## START Source records

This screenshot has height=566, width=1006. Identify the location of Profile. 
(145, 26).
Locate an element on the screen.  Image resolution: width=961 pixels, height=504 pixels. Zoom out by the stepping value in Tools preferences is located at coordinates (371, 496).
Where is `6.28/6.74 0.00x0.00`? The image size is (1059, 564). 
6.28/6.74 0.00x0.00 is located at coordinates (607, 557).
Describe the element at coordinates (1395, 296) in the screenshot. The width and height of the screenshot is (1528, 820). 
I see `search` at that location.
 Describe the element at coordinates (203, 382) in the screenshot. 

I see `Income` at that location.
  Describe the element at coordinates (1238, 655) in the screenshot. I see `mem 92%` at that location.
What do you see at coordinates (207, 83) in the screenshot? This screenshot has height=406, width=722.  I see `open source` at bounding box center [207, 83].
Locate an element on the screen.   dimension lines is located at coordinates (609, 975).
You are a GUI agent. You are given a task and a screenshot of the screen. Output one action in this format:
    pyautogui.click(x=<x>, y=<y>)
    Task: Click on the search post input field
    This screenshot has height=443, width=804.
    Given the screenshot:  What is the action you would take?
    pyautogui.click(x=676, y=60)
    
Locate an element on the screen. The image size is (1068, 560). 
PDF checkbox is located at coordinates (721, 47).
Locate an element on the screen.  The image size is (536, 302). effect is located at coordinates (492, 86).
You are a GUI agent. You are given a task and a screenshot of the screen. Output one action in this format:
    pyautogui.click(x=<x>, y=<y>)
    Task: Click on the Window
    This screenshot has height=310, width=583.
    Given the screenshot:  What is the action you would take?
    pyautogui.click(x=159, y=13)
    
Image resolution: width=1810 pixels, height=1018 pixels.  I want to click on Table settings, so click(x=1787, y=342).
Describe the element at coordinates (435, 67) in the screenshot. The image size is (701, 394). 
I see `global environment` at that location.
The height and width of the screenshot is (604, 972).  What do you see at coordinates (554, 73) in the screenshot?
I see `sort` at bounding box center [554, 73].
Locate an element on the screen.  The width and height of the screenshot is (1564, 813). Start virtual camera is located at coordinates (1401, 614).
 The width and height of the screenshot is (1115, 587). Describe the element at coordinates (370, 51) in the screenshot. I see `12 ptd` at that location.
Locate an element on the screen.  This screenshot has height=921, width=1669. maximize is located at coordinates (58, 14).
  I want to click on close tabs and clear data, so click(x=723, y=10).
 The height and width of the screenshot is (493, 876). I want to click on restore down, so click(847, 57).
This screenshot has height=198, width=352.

## END Source records

What you need to do:
Return every line of the listing above that contains the string "center", matching case exactly.

Answer for this exercise:
What do you see at coordinates (207, 83) in the screenshot? This screenshot has height=406, width=722.  I see `open source` at bounding box center [207, 83].
I see `sort` at bounding box center [554, 73].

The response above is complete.